Before the trial of trumped up charges, Jesus walks to the Garden of Olives with His disciples. They have gathered there often before, it would not be hard for the authorities to find Him. But perhaps Jesus needed the comfort of the familiar; a place where He and His disciples had previously shared worship and prayer together. And there it was that He poured out His soul.

Apart from the prayer of Jesus in John 17, nearly all of Jesus’ recorded prayers are quite short. Admittedly, the narrators may have condensed a longer petition, but there is still something to learn from how honest and pointed Jesus prayed. In His agony He wastes no time with traditional or expected preludes. He dives in; the result of both familiarity and trust.

Knowing that Jesus, the perfect Son of God, could come to Father God and express His inner distress to the point that His sweat appeared to be drops of blood should encourage us. How much more do we, in our human imperfections, have reason to cry out when the world no longer makes sense, or the path of obedience seems also to be the pathway of pain? Jesus has gone before us, pouring out His heart to Father God, and so grants us permission to do the same.

How tender and intimate is this moment. “Father”, He cries out. I can still here my own children’s voices at times when they thought I had lost them. “Dad! Where are you, Dad?” Even in agony, the Father and Son’s unity remains unbroken because of love.

“Don’t make me drink from this cup.” In the end, I do not think Father God ever did make His Son drink. It was Jesus’ choice.

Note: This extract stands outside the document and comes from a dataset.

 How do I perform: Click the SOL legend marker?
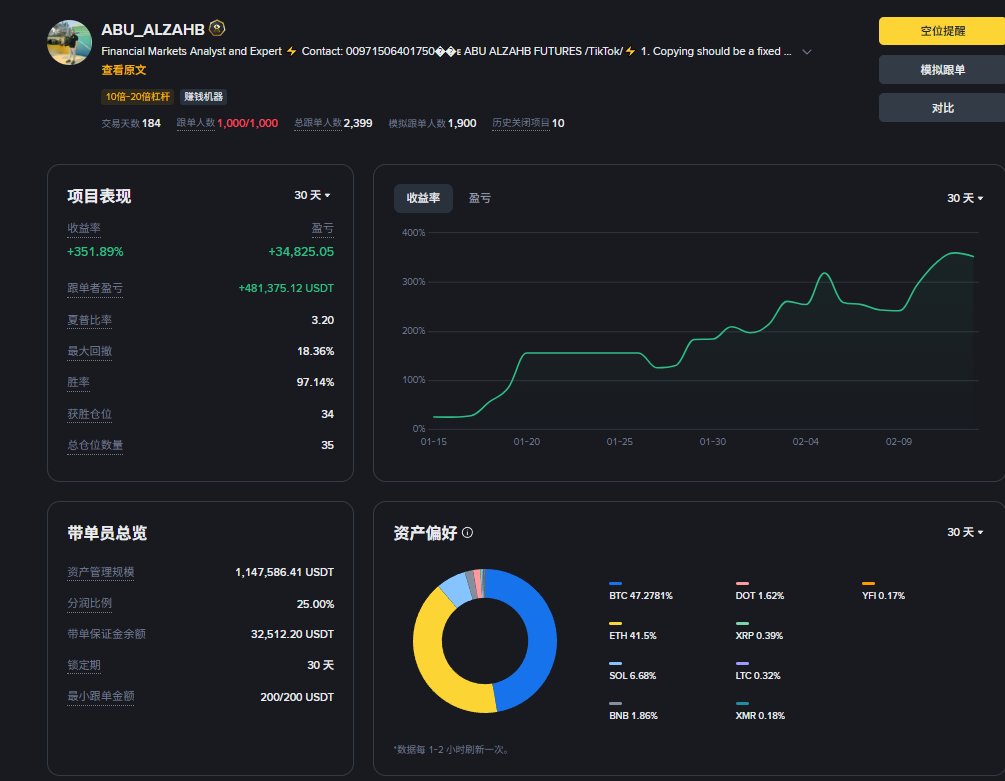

There is no doubt that it was God’s will for Him to save mankind on the cross; yet it fell to Jesus’ own decision to submit to that will. He declares His own distaste for the task ahead. Again, Jesus sets us free to pray with utter honesty. “Father God, I don’t want to do this thing. It is too hard. It is too painful. I don’t know if I can finish the task.” He frees us to tell Father God all our reasons for hesitancy. To find the comfort of God, we must be honest with Him.

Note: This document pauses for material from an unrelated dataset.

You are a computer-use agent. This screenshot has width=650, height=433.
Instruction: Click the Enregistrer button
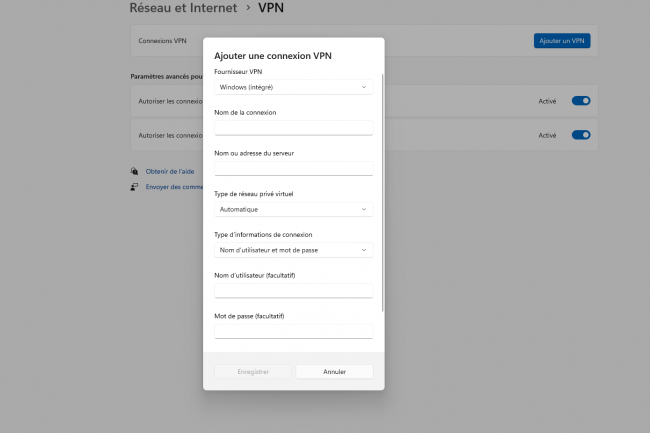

“But do what You want, not what I want.” This, I think, may be the most powerful prayer in all of Scripture. Jesus faces unspeakable horrors and pain. The agony He will experience escapes our ability to imagine. He also knows His own closest friends will not walk to the end with Him, many of them fleeing into hiding. And, in the darkest moment of all, He will feel that even His own Father has forsaken Him. “But…not what I want…but what You want.”

That prayer is why we now can have unhindered access to Father God ourselves. The passionate wrestling of Jesus that night, by Himself, three times over while His three friends slept out of fear; that wrestling won the day. From that moment on, though it appeared otherwise, Jesus was fully in authority. The doubts poured out and His Father’s will fully accepted, Jesus now took each step knowing He was fulfilling the destiny that had been eternally planned: The Lamb slain from the foundations of the world.

Let no one tell you that Christians never suffer. Don’t let them persuade you that wrestling with personal doubt is somehow a sign of immature faith. Let Jesus’ prayer that night reach into your own heart of doubts and let it teach you to come to Father God honestly. If you are facing a decision and doing what God wants appears to bring hardship, pray like Jesus. Tell God your concerns, but, then, walk straight into God’s will, knowing that Father God will never forsake you. He never forsook His Son, and neither will He turn His back on You.

And, just remember; Thursday Jesus prayed, Friday He was crucified and died. But Sunday was just around the corner!